» **THE PROBLEM**: I would like the number of lines in the data that contain the word "button". Please give that number alone.

===== DATA SECTION =====

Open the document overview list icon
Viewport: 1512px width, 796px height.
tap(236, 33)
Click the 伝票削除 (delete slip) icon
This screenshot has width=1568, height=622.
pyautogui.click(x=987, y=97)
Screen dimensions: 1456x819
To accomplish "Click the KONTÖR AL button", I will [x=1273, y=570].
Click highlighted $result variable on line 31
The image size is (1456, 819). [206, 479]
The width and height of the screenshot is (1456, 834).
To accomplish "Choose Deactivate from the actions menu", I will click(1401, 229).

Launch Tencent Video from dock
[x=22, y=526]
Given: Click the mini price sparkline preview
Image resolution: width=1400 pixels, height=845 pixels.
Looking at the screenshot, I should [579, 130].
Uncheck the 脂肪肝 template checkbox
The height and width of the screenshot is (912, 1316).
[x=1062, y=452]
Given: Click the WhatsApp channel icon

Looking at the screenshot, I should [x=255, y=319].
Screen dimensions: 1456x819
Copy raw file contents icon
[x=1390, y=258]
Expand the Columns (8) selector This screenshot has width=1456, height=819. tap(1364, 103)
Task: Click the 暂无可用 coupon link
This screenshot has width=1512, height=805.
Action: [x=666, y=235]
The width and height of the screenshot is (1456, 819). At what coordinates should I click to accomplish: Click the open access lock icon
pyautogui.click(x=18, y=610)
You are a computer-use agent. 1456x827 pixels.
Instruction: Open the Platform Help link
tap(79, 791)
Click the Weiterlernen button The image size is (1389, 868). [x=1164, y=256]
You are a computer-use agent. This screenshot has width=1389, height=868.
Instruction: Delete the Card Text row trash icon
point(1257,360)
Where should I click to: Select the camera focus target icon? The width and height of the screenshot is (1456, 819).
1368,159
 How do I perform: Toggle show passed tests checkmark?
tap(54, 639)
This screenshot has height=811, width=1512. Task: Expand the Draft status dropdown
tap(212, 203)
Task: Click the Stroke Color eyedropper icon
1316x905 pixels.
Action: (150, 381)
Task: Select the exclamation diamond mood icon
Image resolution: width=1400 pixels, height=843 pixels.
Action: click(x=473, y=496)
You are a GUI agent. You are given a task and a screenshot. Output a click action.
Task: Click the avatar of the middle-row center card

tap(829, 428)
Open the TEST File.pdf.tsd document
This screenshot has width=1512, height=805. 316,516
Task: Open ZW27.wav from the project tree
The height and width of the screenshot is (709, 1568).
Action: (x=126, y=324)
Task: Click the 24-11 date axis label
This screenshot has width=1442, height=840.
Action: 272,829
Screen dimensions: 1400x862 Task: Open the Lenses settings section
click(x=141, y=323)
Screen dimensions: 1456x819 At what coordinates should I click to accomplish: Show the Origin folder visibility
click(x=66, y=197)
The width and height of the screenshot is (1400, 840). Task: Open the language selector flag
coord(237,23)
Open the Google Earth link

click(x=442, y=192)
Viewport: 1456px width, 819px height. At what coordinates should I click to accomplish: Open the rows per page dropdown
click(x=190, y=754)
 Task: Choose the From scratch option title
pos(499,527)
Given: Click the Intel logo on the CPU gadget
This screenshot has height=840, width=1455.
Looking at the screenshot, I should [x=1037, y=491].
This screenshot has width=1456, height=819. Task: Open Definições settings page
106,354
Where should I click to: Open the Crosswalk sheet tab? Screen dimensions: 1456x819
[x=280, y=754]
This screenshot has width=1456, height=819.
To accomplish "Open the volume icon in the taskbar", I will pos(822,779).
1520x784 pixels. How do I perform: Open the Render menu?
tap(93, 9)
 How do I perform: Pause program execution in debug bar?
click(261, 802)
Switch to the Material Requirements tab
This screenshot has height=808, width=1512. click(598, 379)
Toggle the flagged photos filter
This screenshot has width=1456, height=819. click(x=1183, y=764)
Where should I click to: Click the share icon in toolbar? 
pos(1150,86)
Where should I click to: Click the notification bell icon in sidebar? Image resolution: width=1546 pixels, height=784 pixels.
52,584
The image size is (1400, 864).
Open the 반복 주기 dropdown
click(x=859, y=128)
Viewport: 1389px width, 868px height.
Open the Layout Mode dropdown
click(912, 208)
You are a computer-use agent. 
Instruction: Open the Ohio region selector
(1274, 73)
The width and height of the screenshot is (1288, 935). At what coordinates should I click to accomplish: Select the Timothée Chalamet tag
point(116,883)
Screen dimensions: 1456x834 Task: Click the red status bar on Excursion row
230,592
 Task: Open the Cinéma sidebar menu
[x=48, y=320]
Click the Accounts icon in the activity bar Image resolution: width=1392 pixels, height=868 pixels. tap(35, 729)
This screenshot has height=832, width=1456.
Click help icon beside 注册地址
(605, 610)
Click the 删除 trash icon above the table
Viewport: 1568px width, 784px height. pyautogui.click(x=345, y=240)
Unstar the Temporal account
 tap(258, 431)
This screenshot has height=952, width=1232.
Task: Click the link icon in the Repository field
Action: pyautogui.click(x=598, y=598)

=====

» **SOLUTION TO THIS PROBLEM**: 2